*** Dataset
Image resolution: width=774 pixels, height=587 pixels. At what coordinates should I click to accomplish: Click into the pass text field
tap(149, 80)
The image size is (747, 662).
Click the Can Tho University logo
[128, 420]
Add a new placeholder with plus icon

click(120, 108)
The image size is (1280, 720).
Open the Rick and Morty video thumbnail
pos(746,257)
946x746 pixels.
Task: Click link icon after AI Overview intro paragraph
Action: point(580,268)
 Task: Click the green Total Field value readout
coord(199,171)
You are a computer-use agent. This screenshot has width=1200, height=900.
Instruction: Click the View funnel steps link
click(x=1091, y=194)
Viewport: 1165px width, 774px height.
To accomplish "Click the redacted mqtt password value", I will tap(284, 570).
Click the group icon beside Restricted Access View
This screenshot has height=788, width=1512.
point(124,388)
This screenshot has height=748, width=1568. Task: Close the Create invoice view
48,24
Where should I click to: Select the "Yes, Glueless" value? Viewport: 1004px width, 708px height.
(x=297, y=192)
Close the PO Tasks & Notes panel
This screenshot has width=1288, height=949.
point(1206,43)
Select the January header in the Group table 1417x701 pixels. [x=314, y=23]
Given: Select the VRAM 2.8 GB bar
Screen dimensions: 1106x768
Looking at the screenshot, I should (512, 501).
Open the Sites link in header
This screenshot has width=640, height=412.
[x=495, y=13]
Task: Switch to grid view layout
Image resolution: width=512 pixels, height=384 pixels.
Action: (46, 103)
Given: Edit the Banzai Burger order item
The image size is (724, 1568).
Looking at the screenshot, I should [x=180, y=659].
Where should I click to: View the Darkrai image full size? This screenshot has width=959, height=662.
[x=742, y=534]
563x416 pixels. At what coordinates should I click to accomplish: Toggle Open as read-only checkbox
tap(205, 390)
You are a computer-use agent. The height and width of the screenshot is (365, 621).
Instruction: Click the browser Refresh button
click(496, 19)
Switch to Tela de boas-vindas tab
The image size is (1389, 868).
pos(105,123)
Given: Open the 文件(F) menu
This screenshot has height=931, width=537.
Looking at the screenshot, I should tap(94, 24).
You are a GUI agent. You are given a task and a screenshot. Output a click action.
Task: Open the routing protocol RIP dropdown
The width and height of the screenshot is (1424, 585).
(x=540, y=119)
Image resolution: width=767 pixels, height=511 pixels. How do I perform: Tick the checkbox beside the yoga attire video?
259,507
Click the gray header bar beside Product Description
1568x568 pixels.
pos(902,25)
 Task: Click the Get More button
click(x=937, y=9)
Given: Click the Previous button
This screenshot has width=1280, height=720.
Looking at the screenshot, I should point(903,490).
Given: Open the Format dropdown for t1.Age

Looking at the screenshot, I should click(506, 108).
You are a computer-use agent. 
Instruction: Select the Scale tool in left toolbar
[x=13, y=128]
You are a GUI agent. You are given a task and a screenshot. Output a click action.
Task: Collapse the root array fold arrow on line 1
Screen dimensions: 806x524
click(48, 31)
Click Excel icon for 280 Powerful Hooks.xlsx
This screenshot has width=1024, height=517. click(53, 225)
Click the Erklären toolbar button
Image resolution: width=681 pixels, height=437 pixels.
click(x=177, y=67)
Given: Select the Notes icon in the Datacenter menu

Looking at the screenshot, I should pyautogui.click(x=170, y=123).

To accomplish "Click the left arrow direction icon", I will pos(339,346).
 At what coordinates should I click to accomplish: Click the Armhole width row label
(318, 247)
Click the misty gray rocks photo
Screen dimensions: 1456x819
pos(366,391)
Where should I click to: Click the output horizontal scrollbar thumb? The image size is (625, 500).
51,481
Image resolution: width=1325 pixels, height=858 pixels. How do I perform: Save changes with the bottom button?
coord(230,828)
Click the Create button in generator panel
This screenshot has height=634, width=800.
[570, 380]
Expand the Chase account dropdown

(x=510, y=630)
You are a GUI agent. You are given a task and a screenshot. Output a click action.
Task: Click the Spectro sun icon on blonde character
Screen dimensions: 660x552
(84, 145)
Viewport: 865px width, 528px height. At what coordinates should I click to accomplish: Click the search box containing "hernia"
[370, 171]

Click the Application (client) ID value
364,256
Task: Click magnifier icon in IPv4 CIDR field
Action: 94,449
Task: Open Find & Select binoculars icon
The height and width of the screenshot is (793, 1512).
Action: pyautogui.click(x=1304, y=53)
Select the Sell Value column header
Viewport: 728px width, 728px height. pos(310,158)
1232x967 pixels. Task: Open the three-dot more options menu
******
- _Exercise instructions_
Only the lines from the one bearing "Select the Sell Value column header" to the end of the material belong in the answer; set them down verbatim.

- _Answer for this exercise_
Select the Sell Value column header
Viewport: 728px width, 728px height. pos(310,158)
1232x967 pixels. Task: Open the three-dot more options menu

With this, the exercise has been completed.